__Aim A__:
For each statement about the ticket discussion, answer yes or no according to whether it agrees with the text, and quote the exact words that decide it. (i) The sage library has exactly one test meant to check that allocating a huge matrix space fails gracefully when memory runs out. (ii) The writer supports keeping a single global default memory limit. (iii) In comment 3, the priority was changed from critical to major.
__Aim B__:
According to the ticket discussion, what branch was set in comment 4?
__Aim C__:
Copy the ticket discussion from "Despite there being" up to and including "in the first.", and swap "default" for "fallback" everywhere it appears.

__Source passage__:

To answer my own question: there is exactly one test in the sage library designed to check that allocating a huge matrix space fails gracefully when you run out of memory. To prevent that test from crashing the machine in the process, it's necessary to artificially limit the amount of memory available.
The whole sage -t --memlimit
thing looks like it exists to support that one test. (It could be used for others, but not too many people are interested in gracefully running out of memory I guess.) The matrix space test relies not only on a limit being set, but that the limit is low enough not to crash the machine. Thus the conflict in choosing a default value that is just low enough to fail in only the expected way.
Despite there being only one such test, it seems to me that the "correct" memory limit is actually test-dependent. The fact that we've been able to get away with a single default for so long is probably just due to there being only one test: it's easy to pick a default that fails that one test but does not crash the machine. If there were twenty such tests, the required memory limit for the twentieth one could be too high to trigger a failure in the first.
Point is, I think the global default limit is the wrong approach here anyway. With only one test to fix, we could just set a memory limit for that one test (on Linux...), and test it unconditionally without any optional - memlimit
hijinks. This will eliminate the problem for now, without reducing test coverage. If anyone wants to add more memory-limit tests in the future, it could be made less awkward with a wrapper that does the getrlimit/setrlimit
stuff for you and ignores the subsequent failures on non-linux platforms.
comment:3 Changed 17 months ago by
- Cc fbissey added
- Priority changed from major to critical
this needs a fix before the release. I think it blocks most if not all Gentoo systems from testing Sage well atm.
comment:4 Changed 17 months ago by
- Branch set to u/mjo/ticket/31395
- Commit set to cf0c05c000e965d63d649dcc8db66e0fe7f23b8f
Here's what it would look like if we removed the limit entirely.

Element and text position data
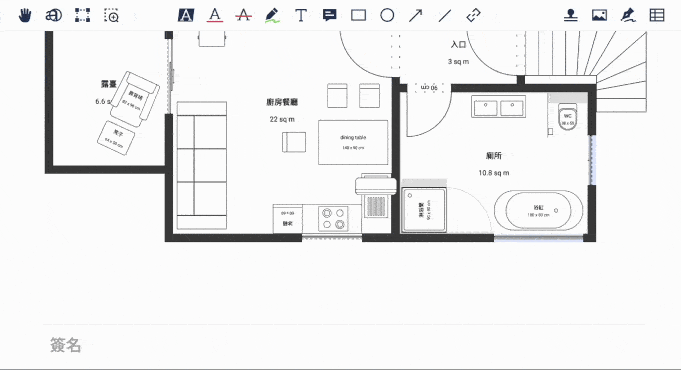Open the form or table tool
The image size is (681, 370).
(x=657, y=16)
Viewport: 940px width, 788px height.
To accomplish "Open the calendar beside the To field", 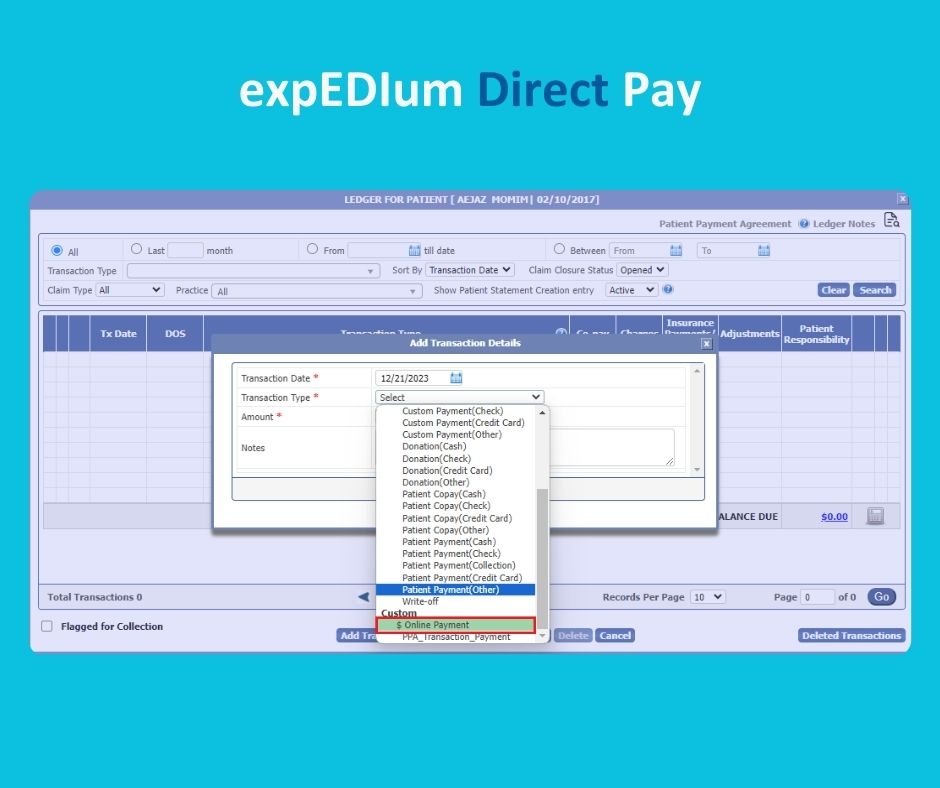I will pos(763,251).
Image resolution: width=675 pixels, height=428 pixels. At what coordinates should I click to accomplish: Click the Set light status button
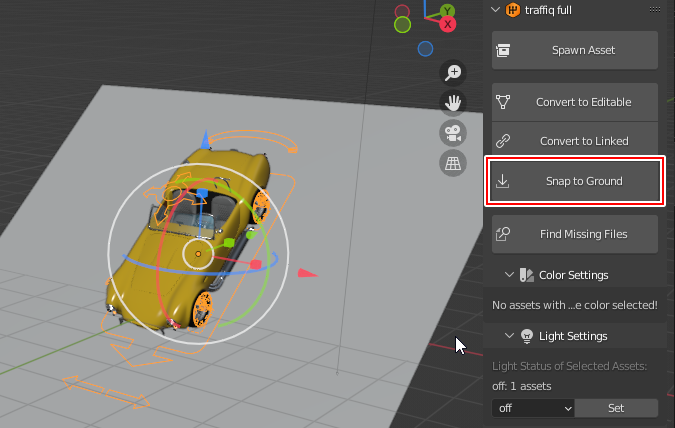(617, 408)
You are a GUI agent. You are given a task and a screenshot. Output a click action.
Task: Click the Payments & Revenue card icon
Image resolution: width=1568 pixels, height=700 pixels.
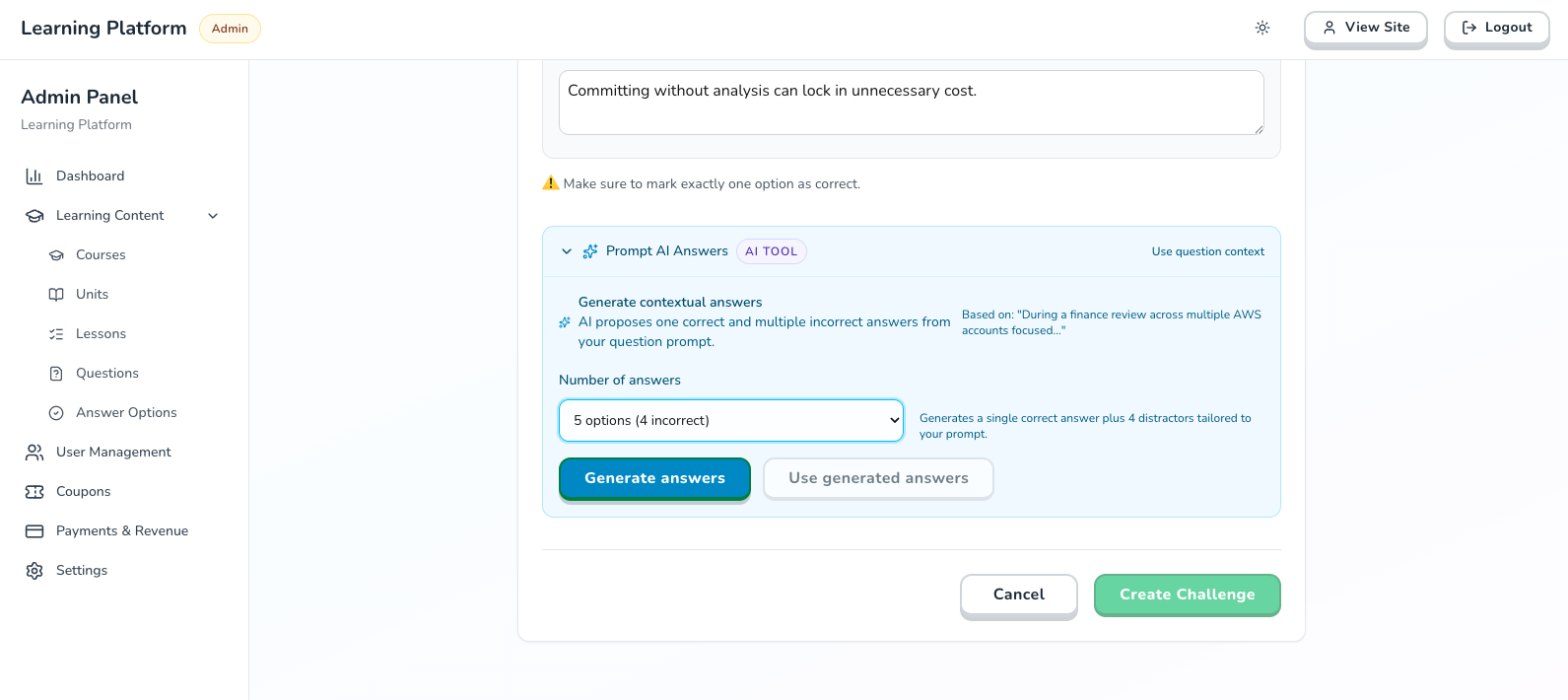34,531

__Answer A__:
(i) Yes: "there is exactly one test in the sage library designed to check that allocating a huge matrix space fails gracefully when you run out of memory"
(ii) No: "I think the global default limit is the wrong approach here anyway."
(iii) No: "Priority changed from major to critical"

__Answer B__:
u/mjo/ticket/31395

__Answer C__:
Despite there being only one such test, it seems to me that the "correct" memory limit is actually test-dependent. The fact that we've been able to get away with a single fallback for so long is probably just due to there being only one test: it's easy to pick a fallback that fails that one test but does not crash the machine. If there were twenty such tests, the required memory limit for the twentieth one could be too high to trigger a failure in the first.